Office of Children and Family Services

Health Services for Children in Foster Care

Health Services Home

Welcome to the New York State Office of Children and Family Services (OCFS) Web page on health services for children in foster care.

From this Web page you can print a copy of the manual Working Together: Health Services for Children in Foster Care. Check this page periodically for revisions and updates to the manual.

In addition to the manual, information on health services for children in foster care will be posted here. This may include links to research documents, health-related initiatives by OCFS, training opportunities, or resources to learn more about specific medical conditions.

Children entering foster care experience higher rates of physical and emotional problems than children in the general population. This high level of need can be attributed to many factors: the pervasive effects of abuse or neglect, inadequate health care before entry into care, the inherent stress of out-of-home placement, and movement between settings that result in interruptions in health services. Activities that support children's health are essential to attain the outcomes of well-being, safety and permanency identified in the Adoption and Safe Families Act (ASFA). OCFS has a strong commitment to supporting our local departments of social services and voluntary child care agencies as they address all aspects of health services for the children in their care. We anticipate that this site will be a useful mechanism for sharing information that supports the well-being of children in foster care.

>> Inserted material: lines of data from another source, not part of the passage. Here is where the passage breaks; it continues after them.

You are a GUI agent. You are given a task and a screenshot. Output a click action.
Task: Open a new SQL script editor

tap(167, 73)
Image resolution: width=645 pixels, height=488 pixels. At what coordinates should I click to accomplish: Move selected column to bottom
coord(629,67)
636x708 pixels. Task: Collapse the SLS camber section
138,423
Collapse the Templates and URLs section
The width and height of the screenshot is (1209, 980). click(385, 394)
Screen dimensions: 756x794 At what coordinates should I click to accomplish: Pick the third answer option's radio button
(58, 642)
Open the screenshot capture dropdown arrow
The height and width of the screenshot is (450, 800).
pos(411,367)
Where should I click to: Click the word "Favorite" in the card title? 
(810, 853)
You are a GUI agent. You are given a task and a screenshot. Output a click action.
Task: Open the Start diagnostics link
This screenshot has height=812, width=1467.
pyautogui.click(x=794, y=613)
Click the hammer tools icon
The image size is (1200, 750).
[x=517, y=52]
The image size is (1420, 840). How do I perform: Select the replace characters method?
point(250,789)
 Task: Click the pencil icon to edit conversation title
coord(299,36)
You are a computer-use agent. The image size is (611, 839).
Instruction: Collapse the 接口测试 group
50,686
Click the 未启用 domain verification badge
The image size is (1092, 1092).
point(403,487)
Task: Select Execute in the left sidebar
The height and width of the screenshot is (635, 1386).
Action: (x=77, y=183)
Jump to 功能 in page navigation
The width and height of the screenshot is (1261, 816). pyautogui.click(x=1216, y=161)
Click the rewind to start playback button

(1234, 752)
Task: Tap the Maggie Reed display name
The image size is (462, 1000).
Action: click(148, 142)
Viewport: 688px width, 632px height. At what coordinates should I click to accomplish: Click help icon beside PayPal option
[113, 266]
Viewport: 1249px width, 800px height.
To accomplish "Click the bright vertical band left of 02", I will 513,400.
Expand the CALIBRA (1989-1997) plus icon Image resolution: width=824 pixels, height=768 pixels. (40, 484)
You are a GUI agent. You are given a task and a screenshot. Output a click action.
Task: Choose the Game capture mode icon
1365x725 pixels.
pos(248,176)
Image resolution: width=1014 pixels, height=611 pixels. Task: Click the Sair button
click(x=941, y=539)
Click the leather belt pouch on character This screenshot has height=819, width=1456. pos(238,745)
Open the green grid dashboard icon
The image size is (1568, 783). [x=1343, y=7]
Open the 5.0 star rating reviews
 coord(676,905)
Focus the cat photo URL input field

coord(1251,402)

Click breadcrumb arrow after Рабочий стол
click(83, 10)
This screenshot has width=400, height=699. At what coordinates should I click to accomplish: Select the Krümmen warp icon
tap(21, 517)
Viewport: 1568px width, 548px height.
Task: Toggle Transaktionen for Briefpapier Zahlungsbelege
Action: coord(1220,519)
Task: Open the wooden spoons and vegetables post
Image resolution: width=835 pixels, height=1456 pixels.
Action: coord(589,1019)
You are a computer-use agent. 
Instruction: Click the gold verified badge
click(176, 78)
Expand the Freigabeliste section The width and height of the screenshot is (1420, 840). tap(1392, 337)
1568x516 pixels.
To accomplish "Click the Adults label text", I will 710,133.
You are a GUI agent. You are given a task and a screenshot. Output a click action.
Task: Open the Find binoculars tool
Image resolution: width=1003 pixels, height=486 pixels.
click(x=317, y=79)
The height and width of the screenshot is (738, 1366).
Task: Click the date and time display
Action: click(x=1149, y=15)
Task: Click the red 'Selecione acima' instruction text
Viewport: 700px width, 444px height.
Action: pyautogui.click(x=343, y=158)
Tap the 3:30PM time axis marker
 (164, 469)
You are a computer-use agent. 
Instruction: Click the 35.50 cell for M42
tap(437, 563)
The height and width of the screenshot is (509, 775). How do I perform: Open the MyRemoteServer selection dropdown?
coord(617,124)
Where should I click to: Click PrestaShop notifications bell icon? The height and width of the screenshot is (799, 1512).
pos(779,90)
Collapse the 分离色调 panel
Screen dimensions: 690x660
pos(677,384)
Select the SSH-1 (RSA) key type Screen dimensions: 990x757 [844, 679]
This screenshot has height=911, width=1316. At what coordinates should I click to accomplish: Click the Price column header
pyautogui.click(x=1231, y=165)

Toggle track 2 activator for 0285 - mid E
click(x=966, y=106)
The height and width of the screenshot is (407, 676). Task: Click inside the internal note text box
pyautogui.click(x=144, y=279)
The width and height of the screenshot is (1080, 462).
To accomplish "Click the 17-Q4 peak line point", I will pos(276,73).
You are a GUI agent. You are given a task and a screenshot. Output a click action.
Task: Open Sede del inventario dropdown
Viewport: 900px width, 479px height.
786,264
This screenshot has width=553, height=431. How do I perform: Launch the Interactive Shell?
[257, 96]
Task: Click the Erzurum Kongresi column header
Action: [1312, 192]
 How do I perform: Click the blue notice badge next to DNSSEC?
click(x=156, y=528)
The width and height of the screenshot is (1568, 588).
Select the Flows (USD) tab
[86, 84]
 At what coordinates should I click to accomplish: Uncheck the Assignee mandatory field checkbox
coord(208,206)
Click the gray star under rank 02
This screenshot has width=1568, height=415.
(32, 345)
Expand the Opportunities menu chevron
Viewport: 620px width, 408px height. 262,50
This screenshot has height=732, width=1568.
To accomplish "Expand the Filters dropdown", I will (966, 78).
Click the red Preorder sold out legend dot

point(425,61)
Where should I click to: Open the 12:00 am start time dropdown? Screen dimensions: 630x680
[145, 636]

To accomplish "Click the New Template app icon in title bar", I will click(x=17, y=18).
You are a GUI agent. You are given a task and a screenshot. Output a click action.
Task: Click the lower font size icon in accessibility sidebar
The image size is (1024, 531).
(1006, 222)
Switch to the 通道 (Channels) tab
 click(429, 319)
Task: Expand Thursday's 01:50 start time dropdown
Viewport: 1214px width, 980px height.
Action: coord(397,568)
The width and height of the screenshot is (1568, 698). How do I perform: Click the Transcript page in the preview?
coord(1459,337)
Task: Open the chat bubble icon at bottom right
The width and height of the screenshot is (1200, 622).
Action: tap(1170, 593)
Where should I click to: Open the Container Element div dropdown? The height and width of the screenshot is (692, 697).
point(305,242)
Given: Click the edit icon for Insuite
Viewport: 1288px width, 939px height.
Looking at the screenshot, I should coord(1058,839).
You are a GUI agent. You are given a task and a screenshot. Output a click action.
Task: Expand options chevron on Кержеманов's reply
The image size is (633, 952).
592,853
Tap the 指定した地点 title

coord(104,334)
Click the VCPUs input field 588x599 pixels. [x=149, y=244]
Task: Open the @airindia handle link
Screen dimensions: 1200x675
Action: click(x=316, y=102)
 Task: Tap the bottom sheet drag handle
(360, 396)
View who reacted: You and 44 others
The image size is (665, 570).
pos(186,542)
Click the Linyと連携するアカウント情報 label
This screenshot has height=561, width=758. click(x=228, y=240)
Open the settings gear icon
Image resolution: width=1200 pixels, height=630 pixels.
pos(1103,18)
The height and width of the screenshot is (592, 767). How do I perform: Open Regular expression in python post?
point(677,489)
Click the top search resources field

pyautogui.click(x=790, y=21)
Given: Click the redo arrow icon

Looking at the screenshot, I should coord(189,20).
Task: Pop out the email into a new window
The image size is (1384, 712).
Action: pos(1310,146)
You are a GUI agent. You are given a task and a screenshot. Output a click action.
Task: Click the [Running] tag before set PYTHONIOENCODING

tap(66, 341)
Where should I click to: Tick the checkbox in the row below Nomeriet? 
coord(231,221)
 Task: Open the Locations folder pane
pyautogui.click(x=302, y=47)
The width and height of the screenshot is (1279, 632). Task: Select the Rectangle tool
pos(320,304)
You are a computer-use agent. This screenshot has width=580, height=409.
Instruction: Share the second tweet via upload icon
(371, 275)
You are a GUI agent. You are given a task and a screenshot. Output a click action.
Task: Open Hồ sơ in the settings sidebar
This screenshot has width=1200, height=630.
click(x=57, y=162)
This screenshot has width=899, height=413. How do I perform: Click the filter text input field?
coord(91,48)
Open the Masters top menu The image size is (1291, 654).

NOTE: 09-OCFS-ADM-15 Medicaid Coverage for Final-Discharged Youth 18 to 21 Years of Age is now available in the Working Together Health Services for Children in Foster Care Manual on the OCFS intra and internet sites.  The standardized letters (Attachments 1, 2, 1A, and 2A of the ADM) provide youth discharged from foster care with information about Medicaid provisions under the federal Chafee Act and New York law.  The ADM also highlights the responsibility of the case manager/planner/child’s caseworker and an identified contact person to provide assistance in obtaining documents related to a youth’s eligibility for Medicaid.